Last modified: 2007-04-18 12:46:37 EDT
From Bugzilla Helper:
User-Agent: Mozilla/5.0 (X11; U; Linux i686; en-US; rv:1.0.0) Gecko/20020606
Description of problem:
RedHat 7.3 kernel 2.4.18-5bigmem panics with great frequency generating kernel
Oops. Stack seems to get overwritten with bad data. Servers are 4 way Xeon 1.6
GHz with hyterthreading turned on. Systems have 8 gig physcial RAM and 16 gig
Version-Release number of selected component (if applicable):
Steps to Reproduce:
1. boot system
2. run internal app
Actual Results: System hangs with a kernel Oops dump to the console.
Expected Results: no kernel panic
Internal code has run on redhat 6.2, 7.0, 7.1, 7.2, kernel.org 2.4.18 kernel,
suse 8.0 without this problem.
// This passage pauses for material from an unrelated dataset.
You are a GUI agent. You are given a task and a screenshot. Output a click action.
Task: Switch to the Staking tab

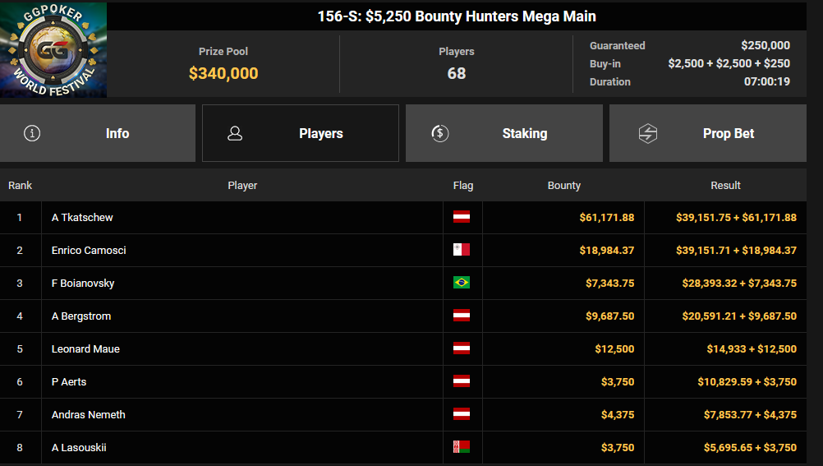[503, 133]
I have numerous Oops dumps as examples.
Created attachment 75964 [details]
Created attachment 75965 [details]
what modules are you using ?
Created attachment 75966 [details]
Here is the output of lsmod:
nfs 89180 47 (autoclean)
lockd 58080 1 (autoclean) [nfs]
sunrpc 83444 1 (autoclean) [nfs lockd]
pcmcia_core 55616 0
eepro100 20848 1
cpqasm 346016 2
cpqevt 6148 0 [cpqasm]
ext3 69824 2
jbd 52896 2 [ext3]
cciss 36672 10
sd_mod 12864 0 (unused)
scsi_mod 114148 1 [cciss sd_mod]
Created attachment 75967 [details]
Created attachment 75968 [details]
Created attachment 75969 [details]
Created attachment 75970 [details]
Created attachment 75971 [details]
Created attachment 75972 [details]
Created attachment 75973 [details]
Created attachment 75974 [details]
Created attachment 75975 [details]
Please try to reproduce this bug without binary only kernel modules loaded and
then reopen the bug
Created attachment 75976 [details]
It has failed without these kernel modules. It should also be noted that these
modules are not binary only, the are open source written by HP and Compaq. I
will post the code if you want? Also note that 7.2 works with these modules.
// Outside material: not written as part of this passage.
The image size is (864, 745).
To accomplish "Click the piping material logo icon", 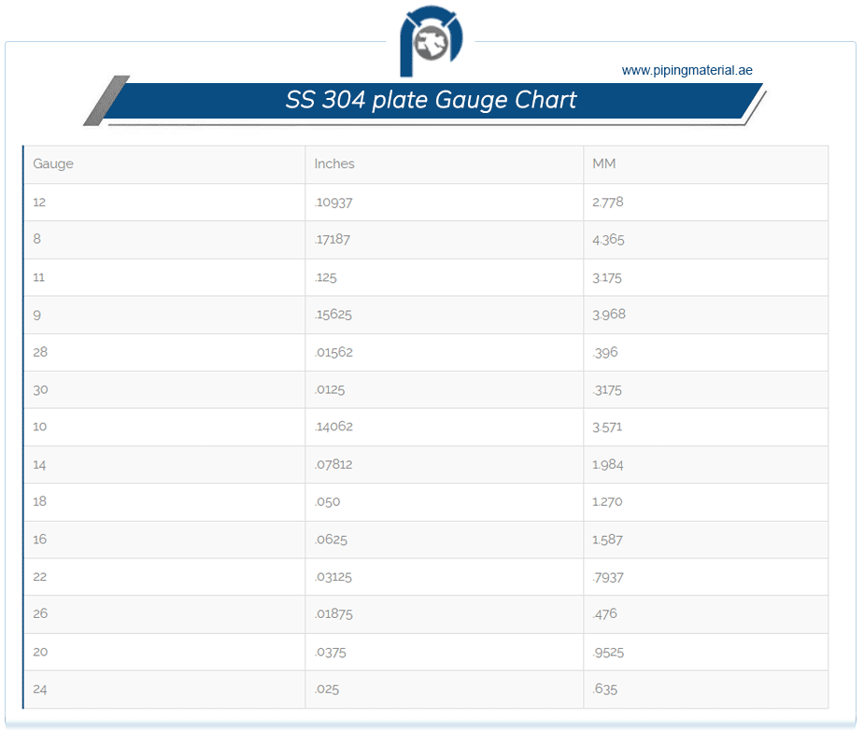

if you have an URL to the code, yes please; I'd like to take a look and check
their stack behavior for one (assuming they are actually open source and not
just a binary only blob with some glue code)
Created attachment 76004 [details]
attached module code, anything within that is not open source I can probably get
HP to get/work with you off-line.
It should be noted that this problem also occures without the kernel module loaded.
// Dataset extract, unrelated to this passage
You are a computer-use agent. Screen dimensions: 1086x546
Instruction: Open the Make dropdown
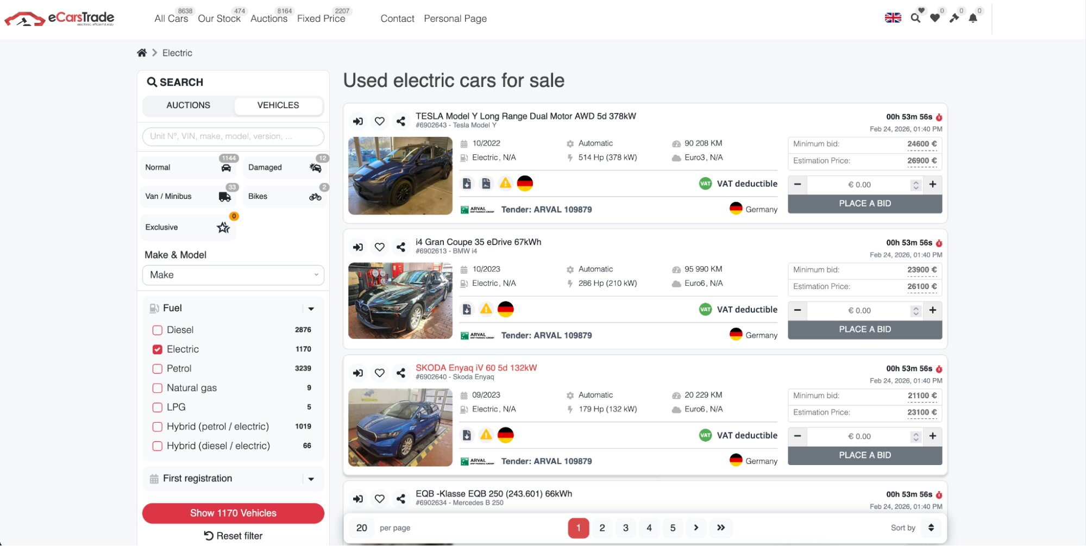click(233, 275)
this is a very HUGE binary only module with a tiny bit of sourcecode ;(
Anyway please try the 2.4.18-12.5 or 2.4.18-14 kernel from the rawhide portion
of our FTP site; it has a stack overflow detector that actually might give a
backtrace BEFORE the stack overflows (the trace AFTER it does is basically
useless ;( )
In order to get a reliable netdump "vmcore" on Red Hat 7.3 we need
the "netconsole" module from Red Hat. It seems that Red Hat 7.3
bundles "netdump-server-0.6.4-1.i386.rpm" and "netdump-0.6.4-1.i386.rpm" but
does the 2.4.18-3 bundled kernel _does_not_ include the "netconsole" module
required for "netdump" client to function correctly.
Where can we get the "netconsole" module required for Red Hat 7.3 (2.4.18-3 or
any errata kernels) to function with bundled "netdump-0.6.4-1.i386.rpm" ??
the supported 7.3 kernel does support netdump
why provide the client then?
because if you actually use the supported kernel you DO have the netdump module.
The HP guy just isn't using that....
> because if you actually use the supported kernel you DO have the
> netdump module. The HP guy just isn't using that....
I'm using the supported kernel from Red Hat 7.3, i.e. bundled 2.4.18-3 kernel
and this bundled release does_not contain the 'netconsole' module.
Do you mean 'supported' as in 2.4.18-10 errata kernel??
Thanks, that explains a lot...i.e. supported kernel is 2.4.18-10.
Does this 'supported' kernel 2.4.18-10 contain the 'stack overflow detector'
code?? If not as stated earlier only 2.4.18-12.5 rawhide kernel?? We can
only locate 2.4.18-12.5 rawhide kernel and not 2.4.18-14??
Ye olde bug with no activity in well over a year. closing.